#### ABOUT THIS EXERCISE
Take the entries that follow and return only the lines from the one with "At what coordinates" through the final line, leaving every picture behind.

#### LISTED ENTRIES
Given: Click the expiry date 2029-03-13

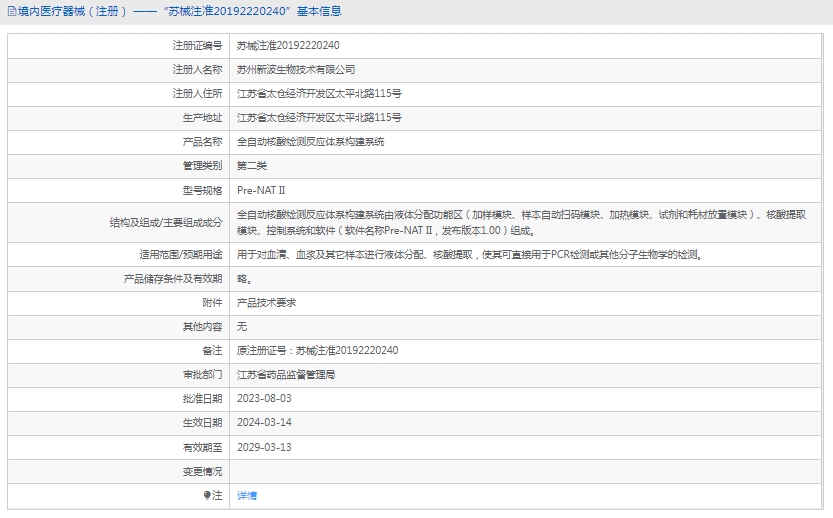Looking at the screenshot, I should (264, 447).
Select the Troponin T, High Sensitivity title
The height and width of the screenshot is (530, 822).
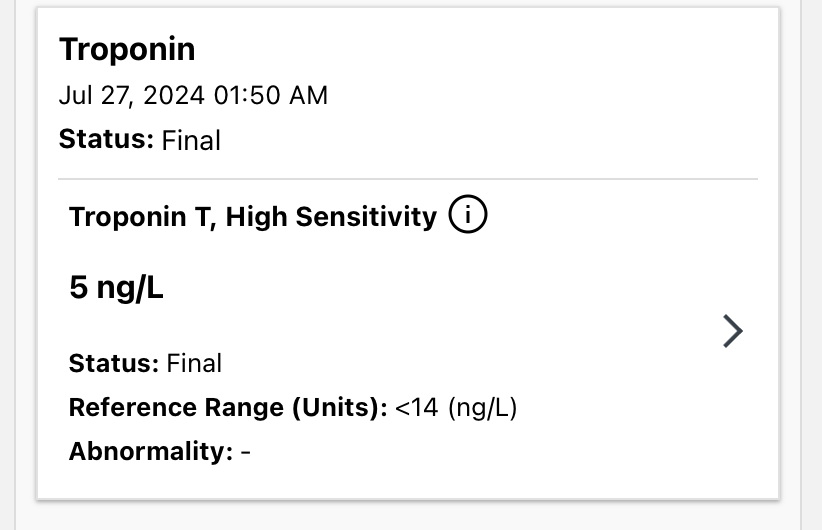click(252, 217)
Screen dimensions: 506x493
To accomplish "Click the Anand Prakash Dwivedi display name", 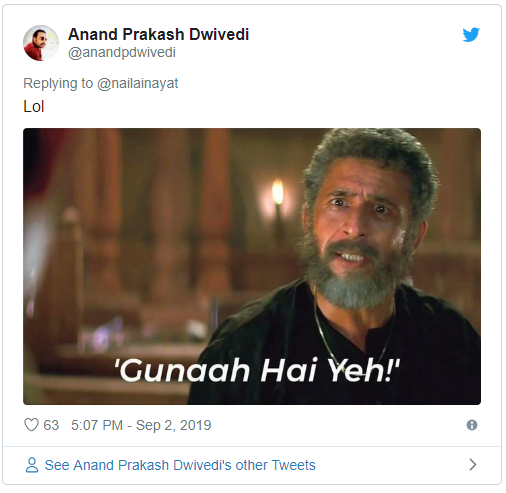I will (159, 34).
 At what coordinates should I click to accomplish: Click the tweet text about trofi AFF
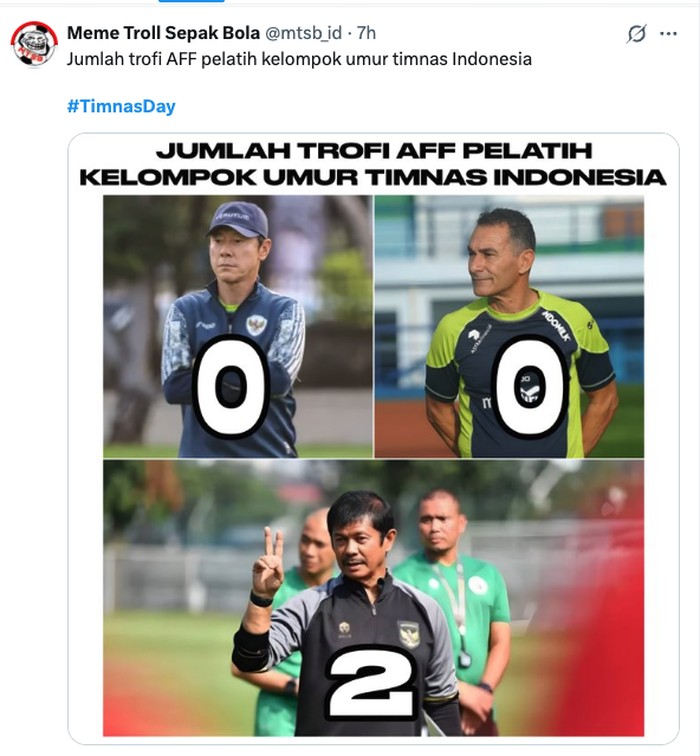tap(299, 59)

#### EXPECTED OUTPUT
 At what coordinates should I click to accomplish: Click the tweet text about trofi AFF
tap(299, 59)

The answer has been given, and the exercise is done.